While your area may not have any room to subdivide, that’s often not the case. I do the addressing for Summit County Colorado, and we have some situations that due to growth and subdivision, there aren’t any numbers left.
Breckenridge is a good example of this. Years ago (WAY before my time) a thirteen lot block was numbered 1-13. Of course there’s more like 30 lots now. Makes for a mess.
Rural systems use the distance from the beginning of the road. Based in feet. In my county, it’s increases by 1 for each 5.28 feet (a division of the feet in a mile). This gives responders an idea of how down the road it is. In the city, it’s the same thing. If using the 100 block system, 50 would be in the middle of the block.

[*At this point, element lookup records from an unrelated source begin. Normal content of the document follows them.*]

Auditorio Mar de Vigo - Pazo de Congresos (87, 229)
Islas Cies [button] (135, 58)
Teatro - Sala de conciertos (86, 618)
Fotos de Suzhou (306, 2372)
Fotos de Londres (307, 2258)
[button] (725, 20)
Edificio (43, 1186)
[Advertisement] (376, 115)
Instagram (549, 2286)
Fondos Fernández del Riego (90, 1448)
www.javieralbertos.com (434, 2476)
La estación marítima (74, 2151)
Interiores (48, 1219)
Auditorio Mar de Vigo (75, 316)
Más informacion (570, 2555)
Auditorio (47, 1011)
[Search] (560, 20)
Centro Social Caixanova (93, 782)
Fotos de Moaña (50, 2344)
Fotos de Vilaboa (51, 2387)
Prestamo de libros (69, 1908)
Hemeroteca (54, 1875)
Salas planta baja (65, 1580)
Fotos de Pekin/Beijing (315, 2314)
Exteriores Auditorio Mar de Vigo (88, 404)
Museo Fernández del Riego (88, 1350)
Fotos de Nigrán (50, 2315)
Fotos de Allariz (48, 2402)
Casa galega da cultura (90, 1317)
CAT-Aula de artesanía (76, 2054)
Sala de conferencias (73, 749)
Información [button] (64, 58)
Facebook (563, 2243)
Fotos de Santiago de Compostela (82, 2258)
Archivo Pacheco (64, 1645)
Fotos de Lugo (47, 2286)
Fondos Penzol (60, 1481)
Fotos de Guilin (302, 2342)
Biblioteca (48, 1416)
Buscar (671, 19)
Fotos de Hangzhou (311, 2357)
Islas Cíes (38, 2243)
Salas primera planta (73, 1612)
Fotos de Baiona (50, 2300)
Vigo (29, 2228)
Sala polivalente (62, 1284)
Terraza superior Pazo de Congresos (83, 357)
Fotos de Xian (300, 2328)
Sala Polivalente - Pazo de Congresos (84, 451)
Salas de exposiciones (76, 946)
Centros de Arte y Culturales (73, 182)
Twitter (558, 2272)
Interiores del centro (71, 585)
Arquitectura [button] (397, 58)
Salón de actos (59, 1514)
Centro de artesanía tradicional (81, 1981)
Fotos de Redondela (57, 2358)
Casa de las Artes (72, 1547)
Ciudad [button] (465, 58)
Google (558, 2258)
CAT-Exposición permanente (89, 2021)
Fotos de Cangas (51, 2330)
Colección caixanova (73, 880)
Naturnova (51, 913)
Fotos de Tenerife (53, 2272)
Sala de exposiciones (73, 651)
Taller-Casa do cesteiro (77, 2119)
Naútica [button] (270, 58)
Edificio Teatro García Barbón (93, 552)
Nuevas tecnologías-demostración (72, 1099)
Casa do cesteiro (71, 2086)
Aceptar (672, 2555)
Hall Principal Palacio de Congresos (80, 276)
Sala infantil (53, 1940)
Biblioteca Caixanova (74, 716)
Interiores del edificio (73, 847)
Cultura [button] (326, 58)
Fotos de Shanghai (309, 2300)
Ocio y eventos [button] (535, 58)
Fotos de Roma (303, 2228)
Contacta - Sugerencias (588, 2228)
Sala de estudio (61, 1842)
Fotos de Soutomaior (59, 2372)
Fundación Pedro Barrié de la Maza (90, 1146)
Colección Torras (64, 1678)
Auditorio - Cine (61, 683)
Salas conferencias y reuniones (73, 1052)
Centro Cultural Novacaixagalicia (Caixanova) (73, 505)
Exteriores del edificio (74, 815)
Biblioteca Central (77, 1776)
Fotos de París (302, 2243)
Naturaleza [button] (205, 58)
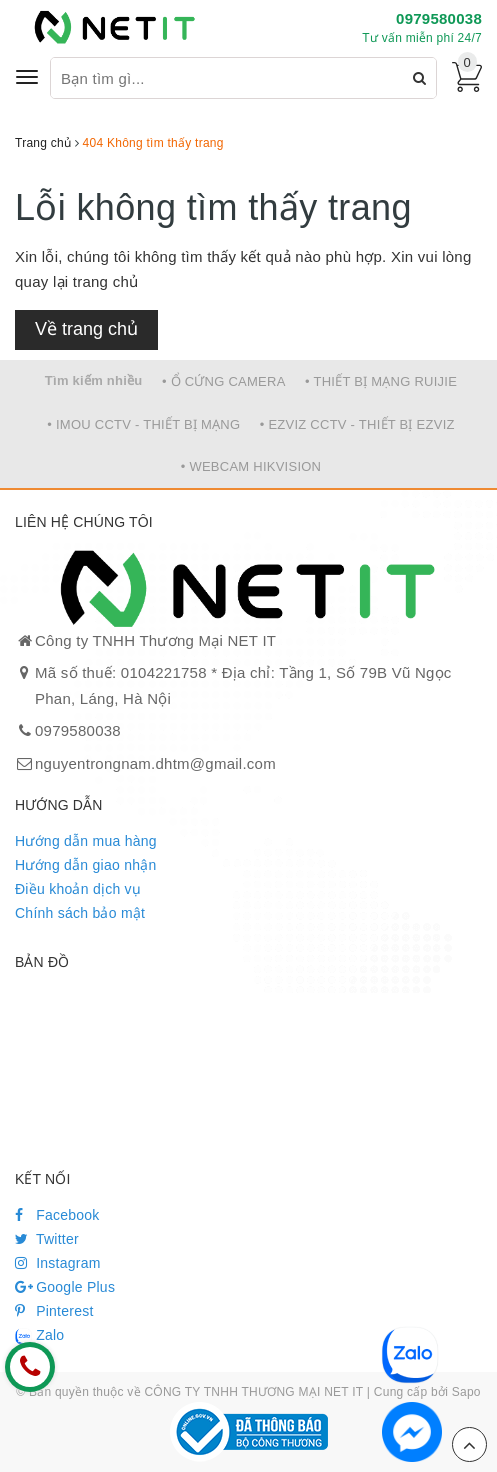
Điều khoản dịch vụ (78, 889)
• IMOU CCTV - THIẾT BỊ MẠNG (143, 424)
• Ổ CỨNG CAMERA (224, 381)
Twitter (47, 1239)
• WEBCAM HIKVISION (251, 466)
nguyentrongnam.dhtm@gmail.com (155, 763)
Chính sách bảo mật (80, 913)
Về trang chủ (86, 329)
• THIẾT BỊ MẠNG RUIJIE (381, 381)
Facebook (57, 1215)
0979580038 (439, 18)
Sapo (466, 1392)
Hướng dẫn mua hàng (86, 841)
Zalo (39, 1336)
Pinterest (54, 1311)
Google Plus (65, 1287)
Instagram (58, 1263)
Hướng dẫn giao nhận (86, 865)
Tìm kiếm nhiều (94, 380)
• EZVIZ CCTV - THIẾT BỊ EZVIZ (357, 424)
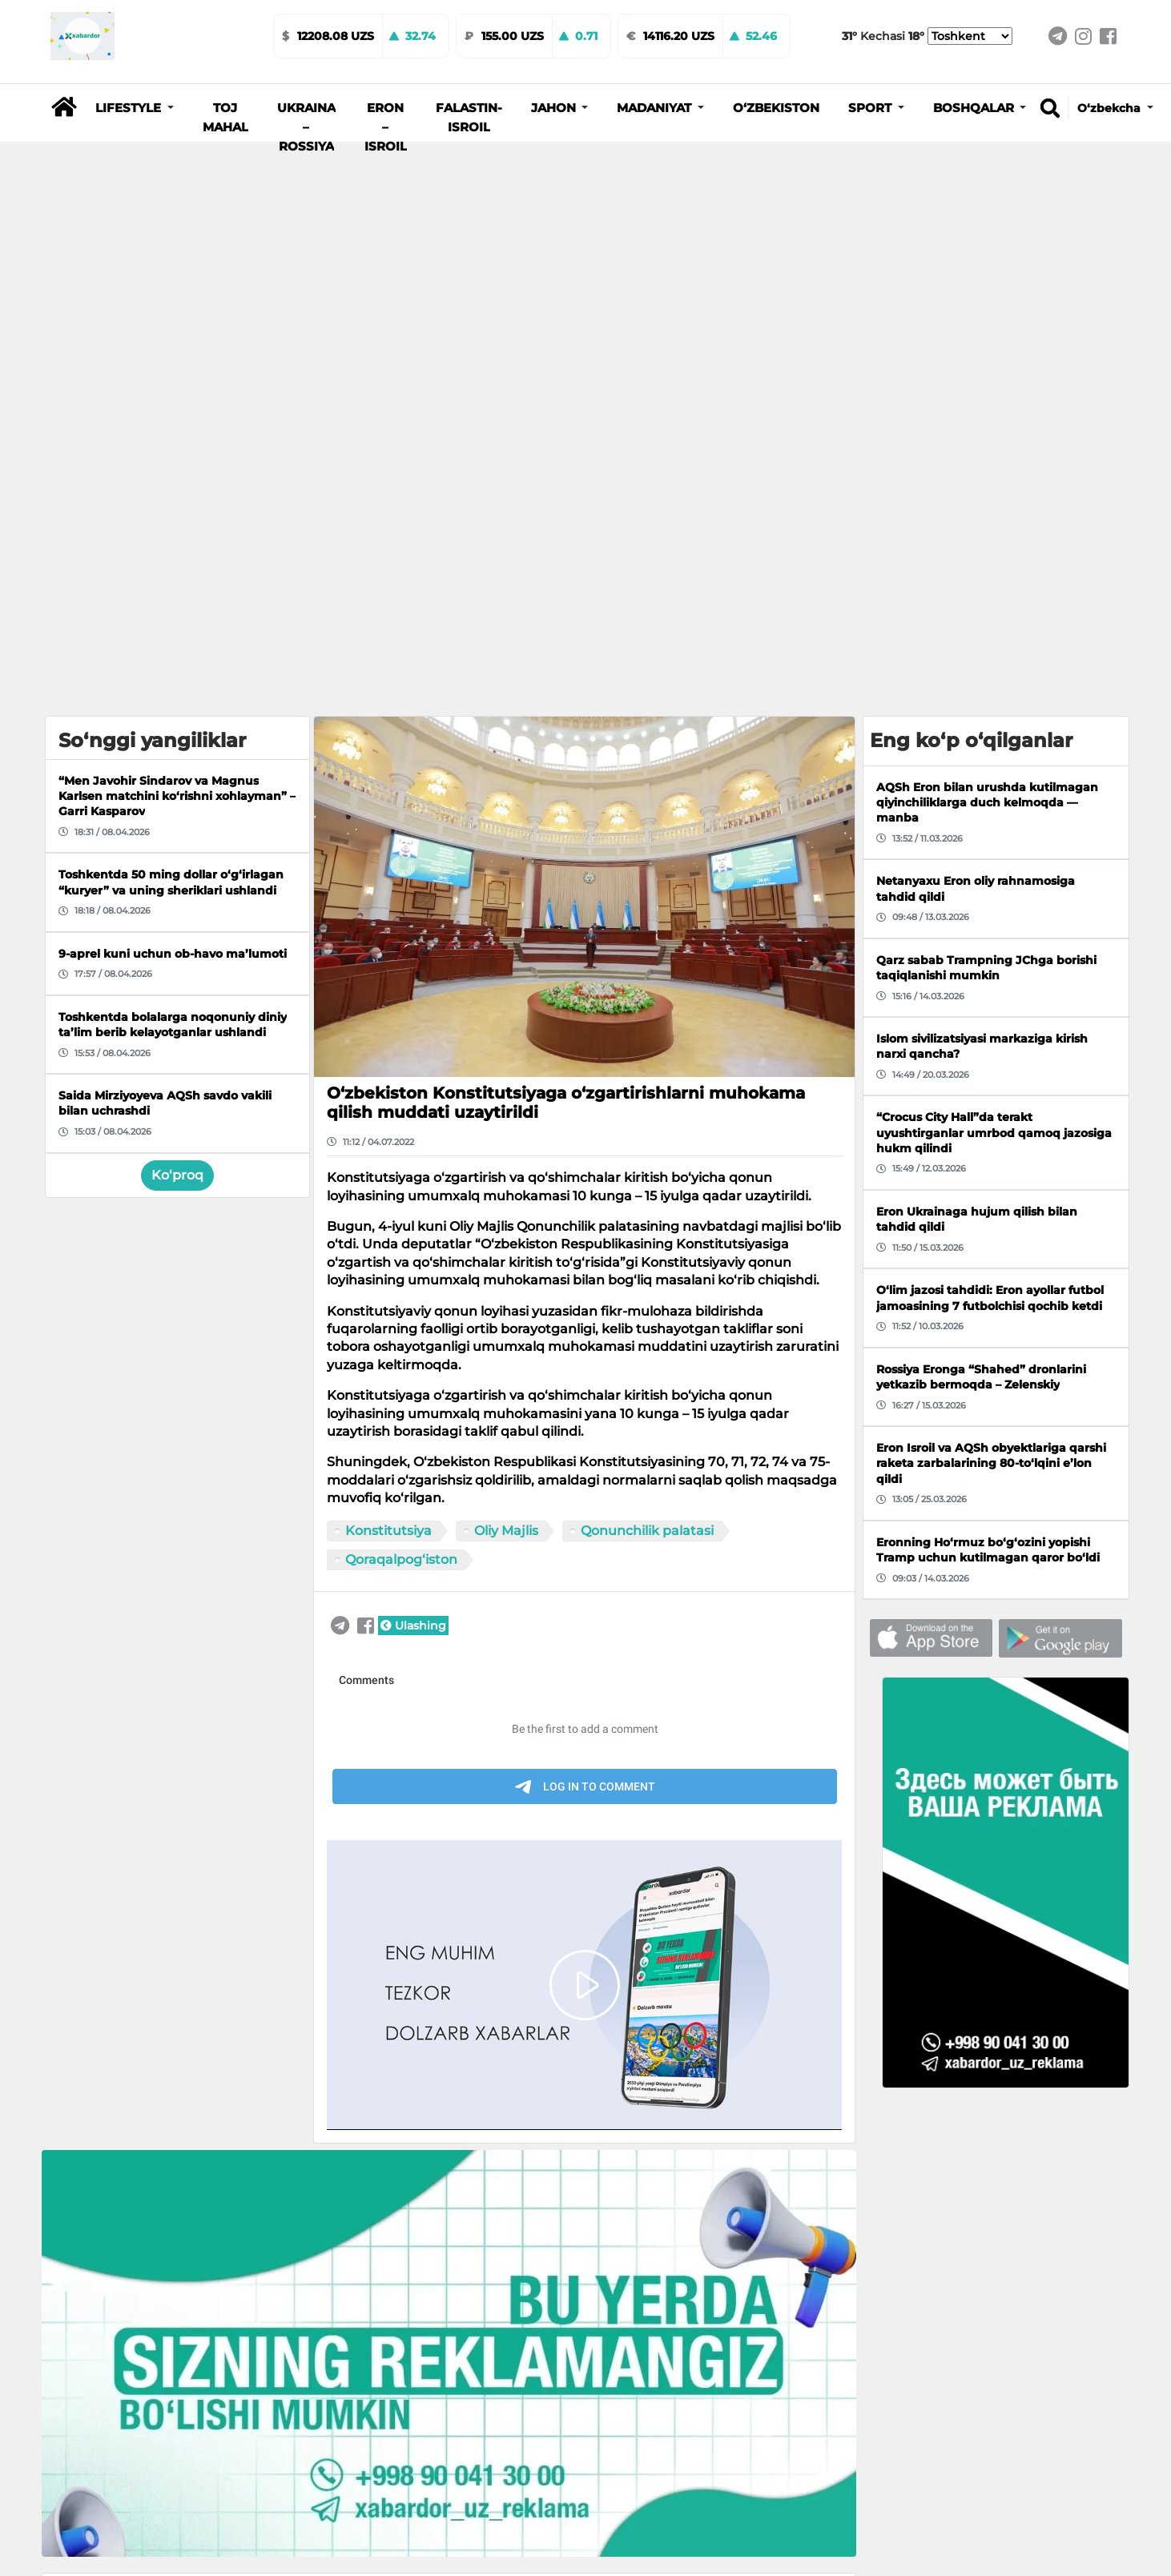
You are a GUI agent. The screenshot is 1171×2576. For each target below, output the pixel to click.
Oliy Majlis (506, 1530)
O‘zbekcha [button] (1110, 108)
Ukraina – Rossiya (306, 127)
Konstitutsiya (388, 1530)
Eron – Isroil (385, 127)
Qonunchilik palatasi (647, 1530)
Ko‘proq (177, 1175)
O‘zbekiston (776, 108)
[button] (134, 108)
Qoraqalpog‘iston (401, 1559)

There are lots of reasons to not just address consecutively.
The system I don’t understand is that used in Manhattan. The Collyer brothers’ house, for example, was at 2078 Fifth Avenue (in Harlem). In Los Angeles such an address would be between 20th and 21st streets. And there are the addresses with dashes, which must be confusing to Westerners.
I lived in a place with sequential numbering starting at the beginning of the street and it was a mess.
E.g., delivery services had a huge map/index thing that allowed them to figure out where along a road a place would be. (So, for example, they knew what cross street would be nearest to come in on.) Ordinary people just had to guess.
Even with digital products, it’s still a problem. When I’ve checked on old haunts there Google Maps is almost certainly going to be off by quite a bit.
And then when there’s road construction and two roads now meet, the numbering system will confuse the naive who don’t realize that the numbers have changed for no obvious reason. If they had plotted a 100/1000 per mile layout at the beginning, no problem. (Such resets occur in all systems, but with sequential numbering they pop up all over the place at random. Not just jurisdiction changes or 0 mile points.)